The effect is exactly the same as before, as you can see in the cardinality estimation in column E-Rows:
SELECT COUNT(*) FROM addresses WHERE UPPER(ctr_code) = 'DE'
-------------------------------------------------------------------
| Id | Operation | Name | Starts | E-Rows | A-Rows |
-------------------------------------------------------------------
| 0 | SELECT STATEMENT | | 1 | | 1 |
| 1 | SORT AGGREGATE | | 1 | 1 | 1 |
|* 2 | TABLE ACCESS FULL| ADDRESSES | 1 | 37153 | 37153 |
-------------------------------------------------------------------
Predicate Information (identified by operation id):
---------------------------------------------------
2 - filter(UPPER("CTR_CODE")='DE')
To show that the extended statistics are responsible for this result, let’s delete them and run the same query again:
BEGIN
dbms_stats.drop_extended_stats(user, 'ADDRESSES', '(UPPER(CTR_CODE))');
END;
/
What we see now, is the same execution plan, but with the default estimation of 1% in column E-Rows:
SELECT COUNT(*) FROM addresses WHERE UPPER(ctr_code) = 'DE'
-------------------------------------------------------------------
| Id | Operation | Name | Starts | E-Rows | A-Rows |
-------------------------------------------------------------------
| 0 | SELECT STATEMENT | | 1 | | 1 |
| 1 | SORT AGGREGATE | | 1 | 1 | 1 |
|* 2 | TABLE ACCESS FULL| ADDRESSES | 1 | 2557 | 37153 |
-------------------------------------------------------------------
Predicate Information (identified by operation id):
---------------------------------------------------
2 - filter(UPPER("CTR_CODE")='DE')
Which is the best solution?
As you can see, there are several ways to influence the optimizer to correctly estimate the cardinality of function calls.

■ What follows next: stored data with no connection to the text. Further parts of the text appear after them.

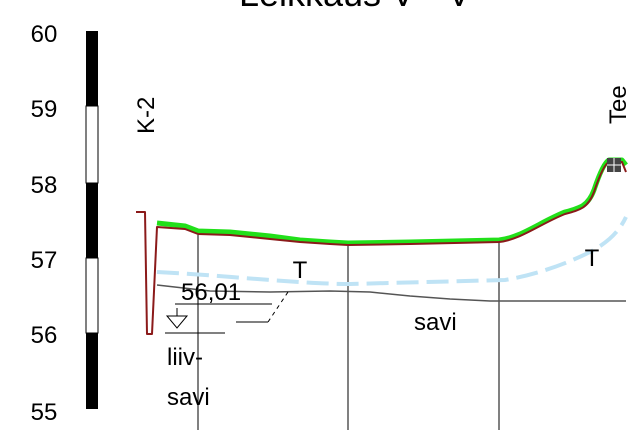  Describe the element at coordinates (614, 165) in the screenshot. I see `road-crown-marker` at that location.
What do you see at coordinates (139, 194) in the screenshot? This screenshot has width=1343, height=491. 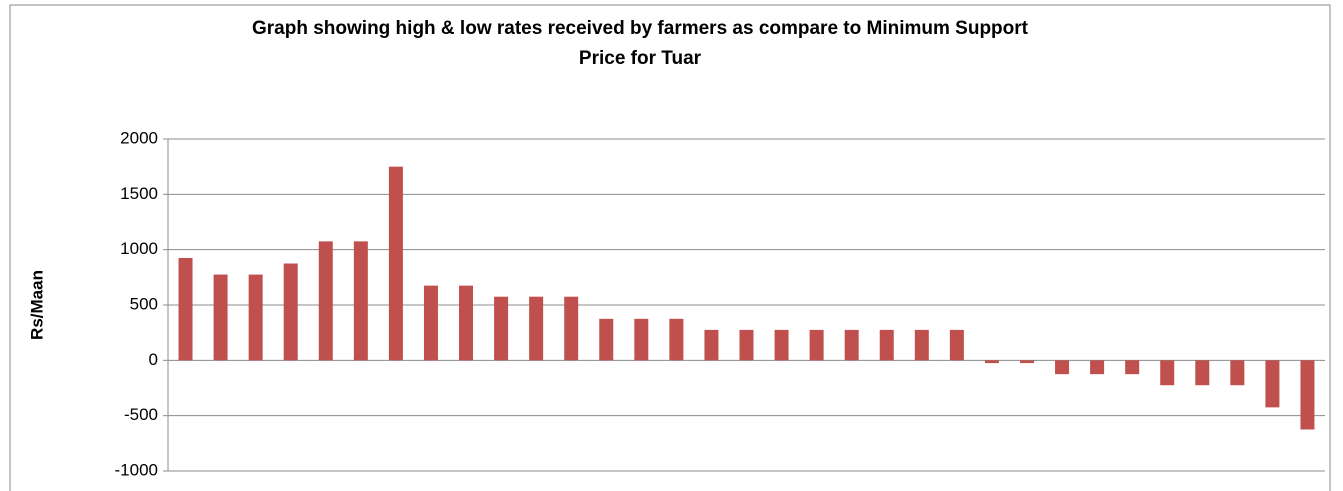 I see `y-tick-label: 1500` at bounding box center [139, 194].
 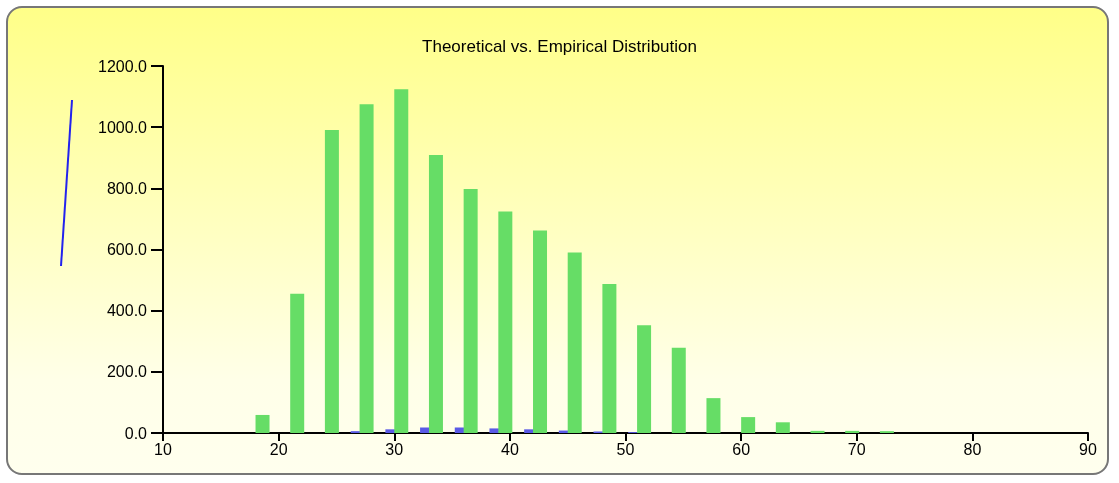 What do you see at coordinates (163, 449) in the screenshot?
I see `x-tick-label: 10` at bounding box center [163, 449].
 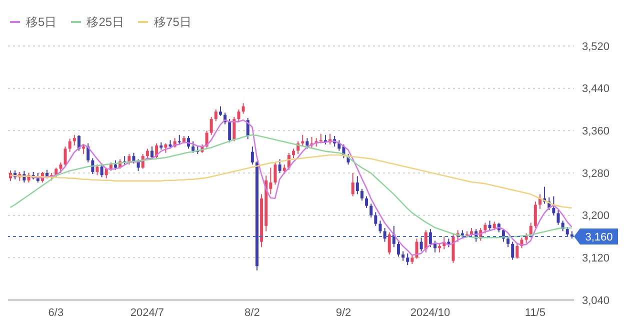 I want to click on y-tick-label: 3,040, so click(x=596, y=300).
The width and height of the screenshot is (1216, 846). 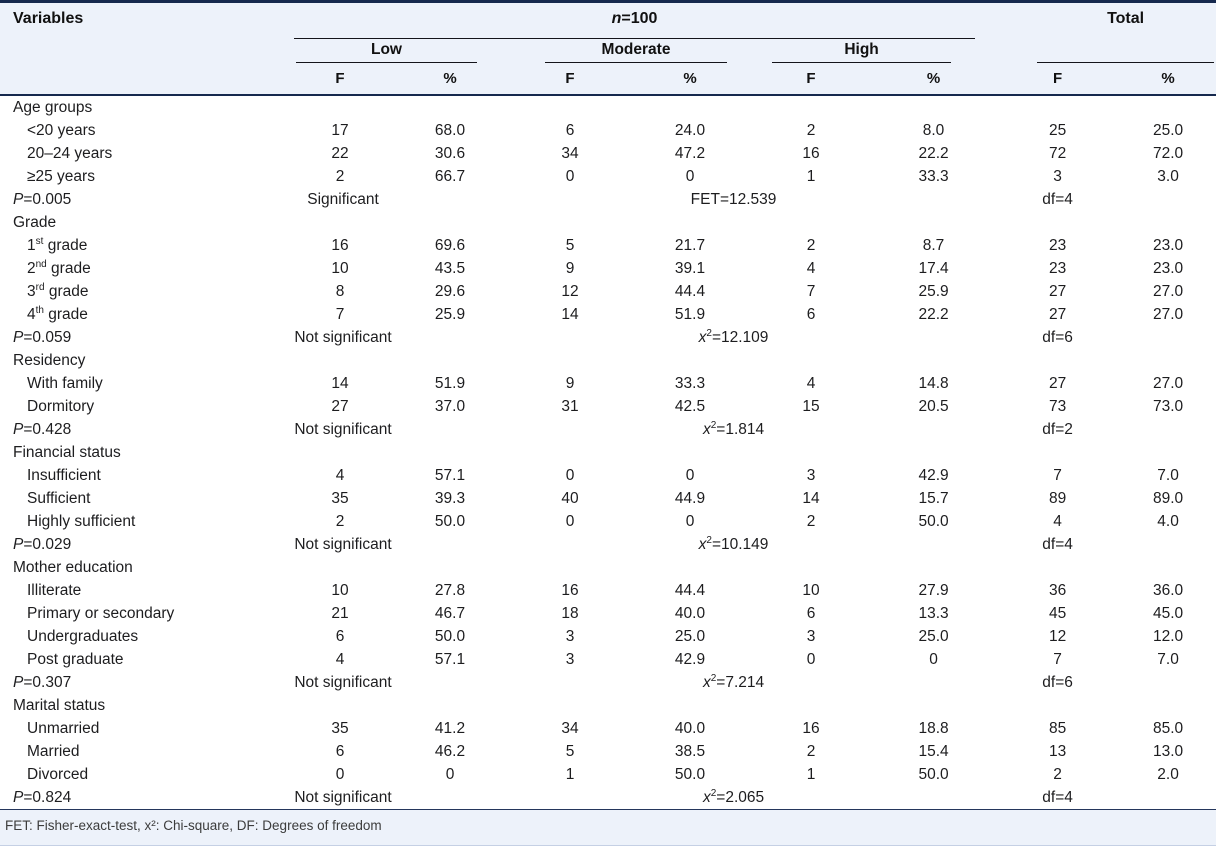 I want to click on col-header-n100: n=100, so click(x=642, y=21).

But which of them is the best solution?
My favourite is still to avoid function calls whenever possible. When columns are used unmodified in the WHERE condition, it is much easier for the optimizer to estimate the right cardinality than with expressions or function calls.
If you must or want to use a function call anyway, there are three options. Technically, they all do the same: They create a virtual column for the table. When the table statistics are gathered the next time, additional column statistics are calculated for this virtual column. Let’s look how this was implemented in detail for our examples:
- Function-based index: A hidden virtual column SYS_NC00015$ was added to the table, and an index for this column was created. Although virtual columns were officially released with Oracle 11g, they were already available in Oracle 8i, but only for this particular use case of a function-based index.
- Virtual column: Here, the virtual column was created manually with a proper column name UPPER_CTR_CODE. It is visible in the table description like any other column, and it can also be indexed if required.
- Extended statistics: Here again, a hidden virtual column SYS_STU9J40#VS#IMBAGKHVY2Q7U04 is added for the purpose of additional column statistics. Like with the function-based index, the column is not visible in the table description, but it is used automatically, when the function call is executed.
Which of these options you want to use, is a question of personal flavour. I prefer to create an explicit virtual column, because it is visible in the table definition and can also be used like a normal column of the table.
How about PL/SQL functions?
In this blog post, I used a very simple example with the standard SQL function UPPER. But all the described solutions can also be used in combination with PL/SQL functions, however some restrictions and design tips are important in such situations. This will be the topic of my next blog post. Hopefully soon…